An Azure relational database service.
There are several challenges here. The first is: How do you ensure that any rewrite of the query does not change the result? What I do in a situation like this is that I save the result of the query into a table. After having rewritten the query, I run the query again and save to a new table. Then I can run some queries to compare. The most simple-minded are:
SELECT * FROM #oldVersion
EXCEPT
SELECT * FROM #newVersion
SELECT * FROM #newVersion
EXCEPT
SELECT * FROM #oldVersion
If both result sets are empty, great! This means that the two different versions produce the same result. If they produce different results, this calls for further investigations. The differences between acceptable, for instance because there some parts that are indeterministic so that anything goes. But it also happened to me - more than once! - that I've introduced differences in the business logic, and the new version has proven to be the correct one. For these investigations FULL JOIN queries can be useful.
As for the query tuning, we cannot say anything about the query as such, as we don't see anything. But if you share the query text and the query plan (in XML format), we might be able to come up with some ideas.
What we can say from a general perspective is this:
- First investigate: Does the rewritten query with the two extra tables actually produce the correct results? It has happened to me more than once when a query has been slow, there was a problem in the logic. A silly error like
ON a.col = a.col, or an incomplete join condition. It's useless trying to tune an incorrect query. - Review the query text itself: Are indexed columns entangled in expressions? Are there implicit conversions? If there are, can these be avoided? These are often blockers for using indexes, and thereby trouble makers for performance.
- Even if there are plenty of indexes, indexing can still be improved. Maybe some indexes should have some included columns added, to prevent key lookups and dissuade the optimizer from scanning to avoid those key lookups.
- Inspect the plan for misestimates. Below each operator, you see things like 546 of 685. That is, the actual number of rows was 546 and the estimate was 685. Such a difference is perfectly OK. But if you use you see 212098 of 1 or the reverse, this worth investigating why this is happening.

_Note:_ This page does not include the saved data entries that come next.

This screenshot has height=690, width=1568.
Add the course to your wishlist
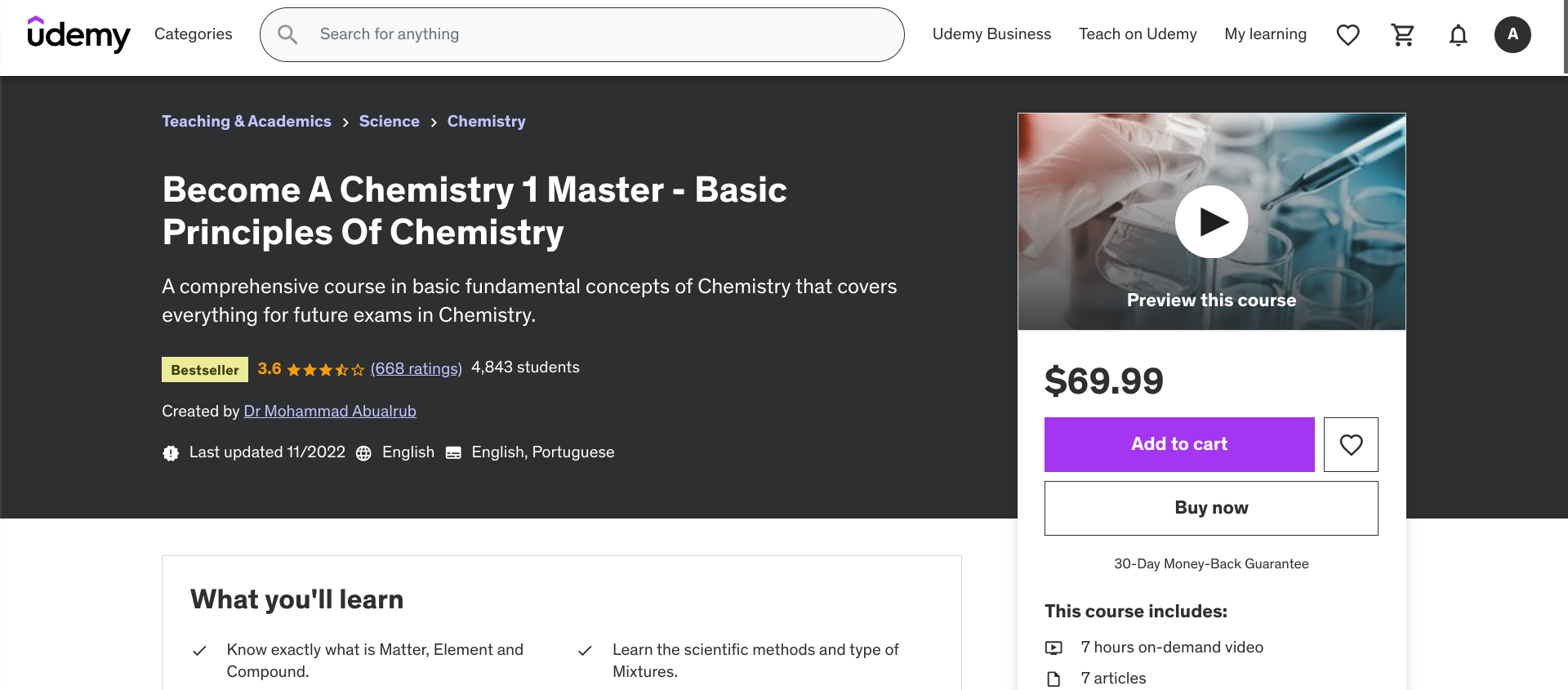1351,444
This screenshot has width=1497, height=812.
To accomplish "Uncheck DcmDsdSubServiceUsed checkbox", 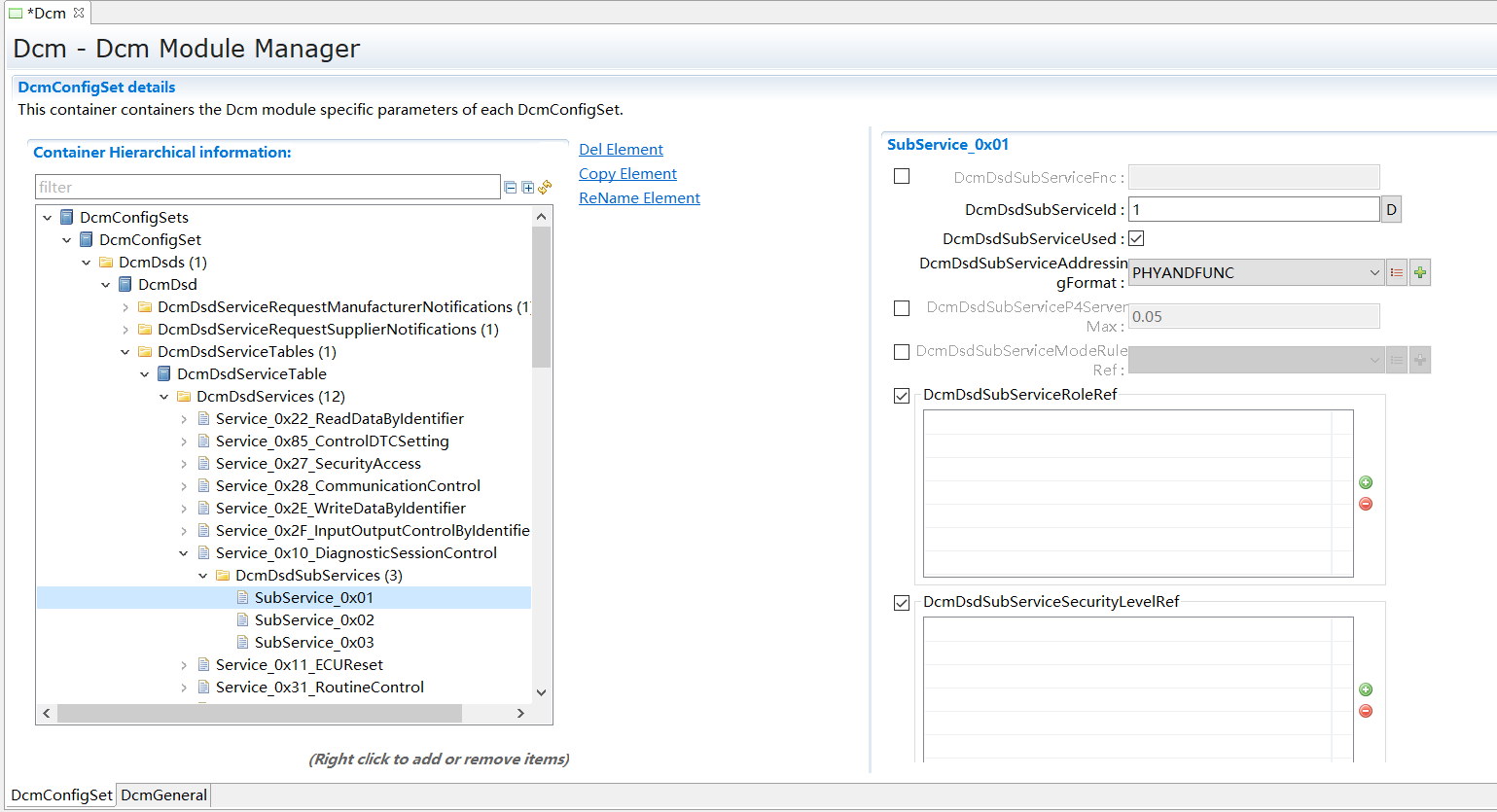I will coord(1136,238).
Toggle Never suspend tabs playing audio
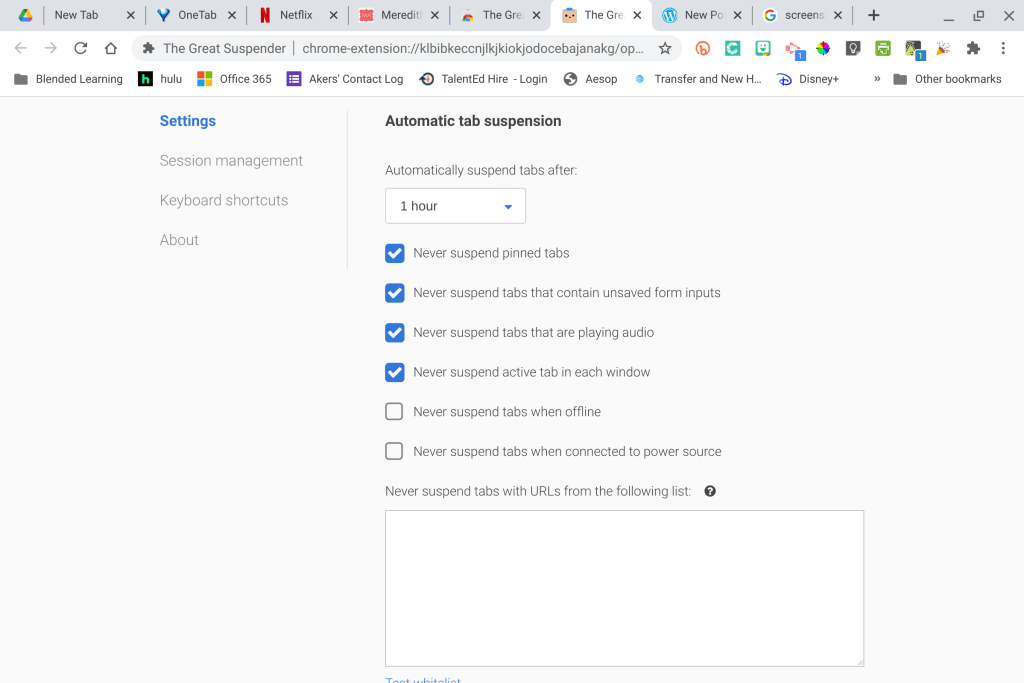 tap(395, 332)
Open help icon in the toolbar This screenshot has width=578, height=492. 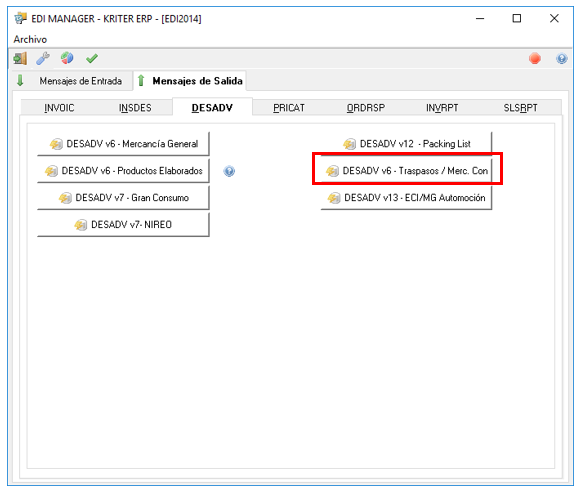561,58
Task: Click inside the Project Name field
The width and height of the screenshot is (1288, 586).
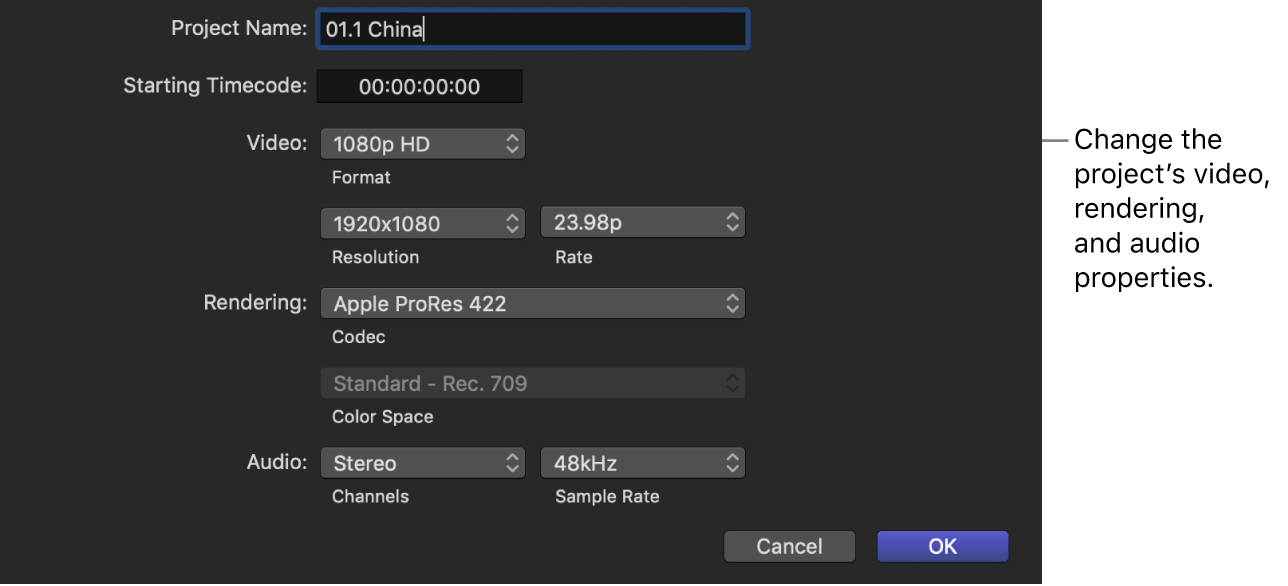Action: pos(532,28)
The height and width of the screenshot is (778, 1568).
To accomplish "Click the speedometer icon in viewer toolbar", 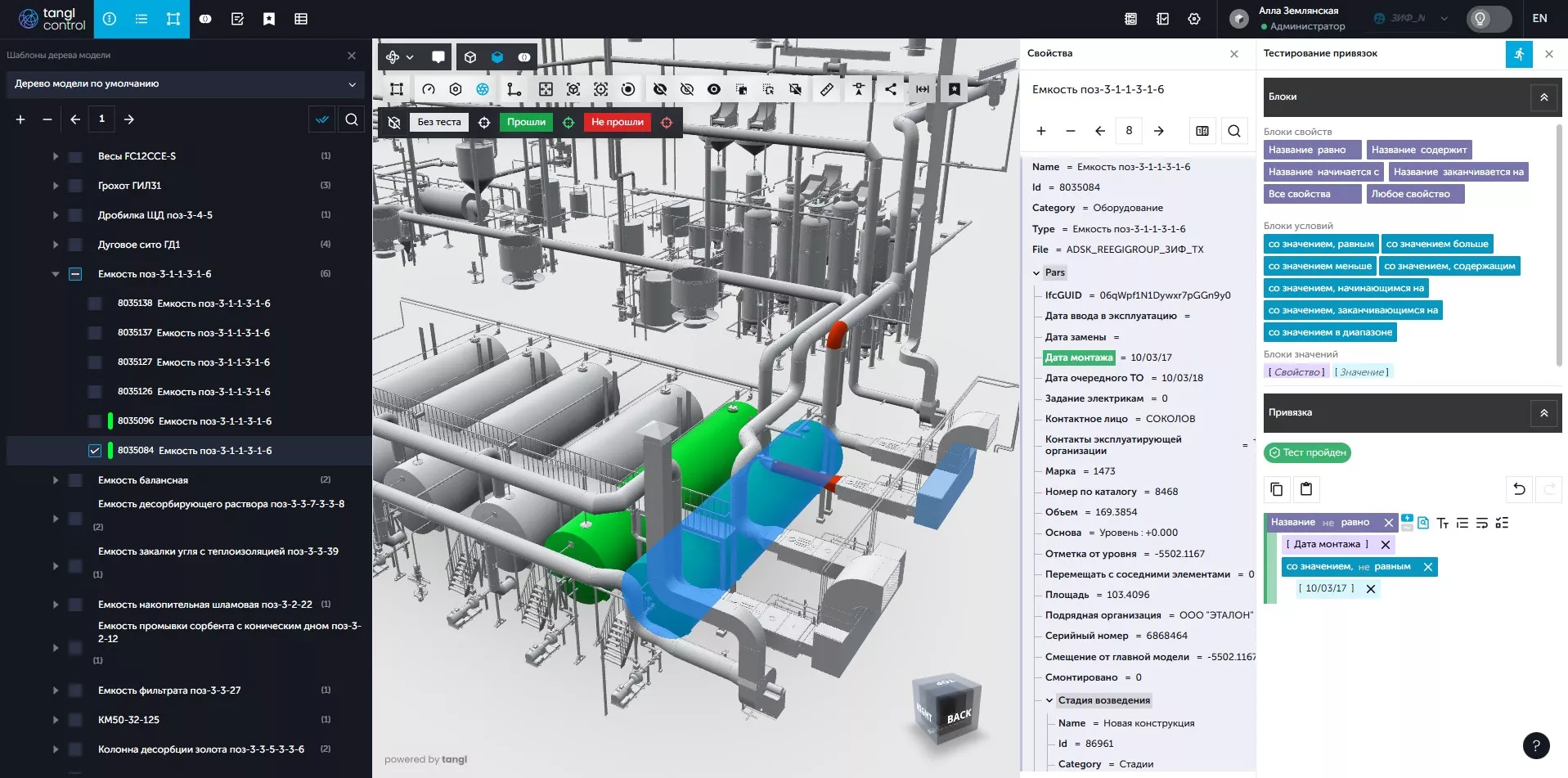I will point(429,89).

- Even if the query does not include any blockers I mentioned in #2 and all possible indexes are present, a 10-join query can easily go wrong, as it is a tough game for the optimizer to get it right. A small estimation error can easily to explode. For this reason, it can often help to break up the query in two or more where you store intermediate results in tempt tables. Since the temp table(s) have statistics, the optimizer gets more accurate data when working with the next steps. Of course, then you need to find a good way to break up the query. But here you are in a better situation than the optimizer: Presumably, you know more about the data, than the optimizer that only knows the index and statistics.